Mogę powiedzieć że wczorajszy dzień był cudowny bo Jasio miał boski humor, jeszcze takiego nie miał
. Obracał się ciągle, siłował i w ogóle był uśmiechnięty. Natomiast dzisiaj dzień do nosa - nie wiem czemu on tak strajkuje z jedzeniem.Chciałam mu "wprowadzić" jakieś stałe pory jedzenia, ale to jest niemożliwe
. A już o jakimś harmonogramie dnia to chyba mogę pomarzyć... chociaż chaosu w nim nie ma, ale jak się zdrzemnie to nam jedzenie się przesuwa i w ogóle do bani.
MAGDALENKA - podziel się tym projektem harmonogramu... a biologii nie żałuj, niby było fajnie ale widzisz pracy musiałam szukać w UK.
. zresztą szkoda gadać.
PRYZYBELA - znalazłam w książce p.Jolanty Zdzienickiej "Karmimy małe dziecko" przepis na herbatkę z mięty - >>na 100 ml wody daje się l łyzeczke suszonych lisci miety, do wrzatku wsypac miete i pozostawic pod przykryciem na 20 minut. przecedzic i jeszcze raz zagotowac. Dla starszych dzieci nie trzeba powtórnie gotowac. Ciepła podaje sie w wypadku kłopotów jelitowych<<.
AGNIESZKA27 - co do bilirubiny, to najpierw trzeba powtórzyć wynik. Jeśli będzie niewiele podwyższona a inne próby np AspAT czy AlAT będa dobre to jak to się mówi może taka Twoja uroda. Jesli bierzesz jakieś leki to sprawdź na ulotce czy nie podwyższają prób wątrobowych...
a jak już o badaniach to:
KACHA - robiłaś badania krwi po porodzie, np Morfologię? Bo może masz anemię, czego Ci nie życzę, ale idz do lekarza... ja miałam po urodzeniu Jasia anemię o czym dowiedziałam się po badaniach które zleciła mi uparta położna
. Okazało się że bóle w klatce piersiowej, kołatanie serducha i totalny brak sił to były u mnie obajwy anemii. A zawsze miałam świetną hemoglobinę...
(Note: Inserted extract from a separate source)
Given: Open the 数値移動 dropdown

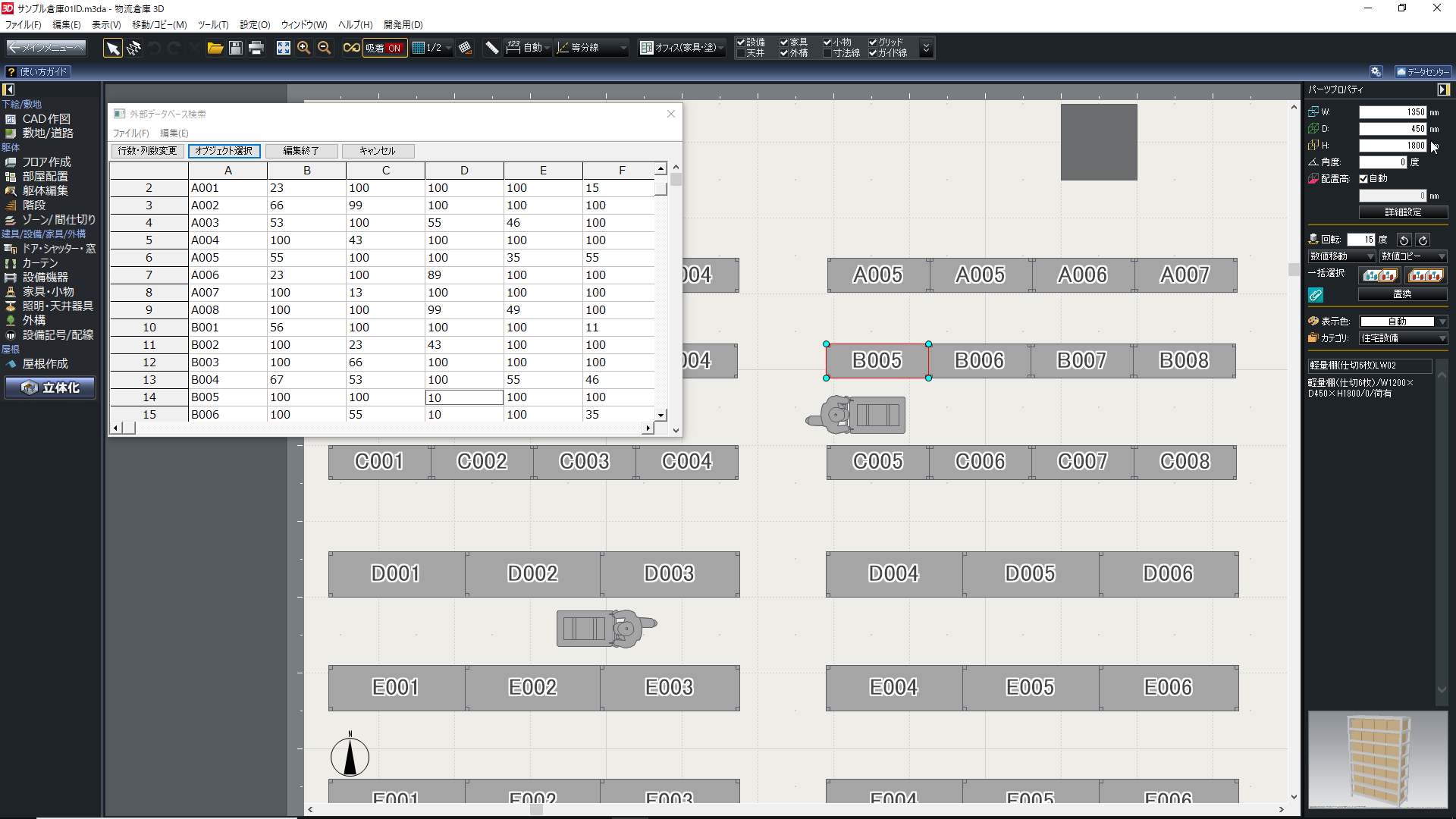Looking at the screenshot, I should tap(1341, 256).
Wiem że jesteś Super Mamą i nie masz czasu, ale zadbaj o siebie!
Mam pytanie:
czy oprócz obiadku to jakiś inny posiłek w ciągu dnia dajecie jako "bezmleczny" (ale wliczając kaszkę na mleku)? Bo ja nie mam koncepcji co dalej mam zmieniać...
I jeszcze jedno czy po albo przed obiadkiem dajecie mleko?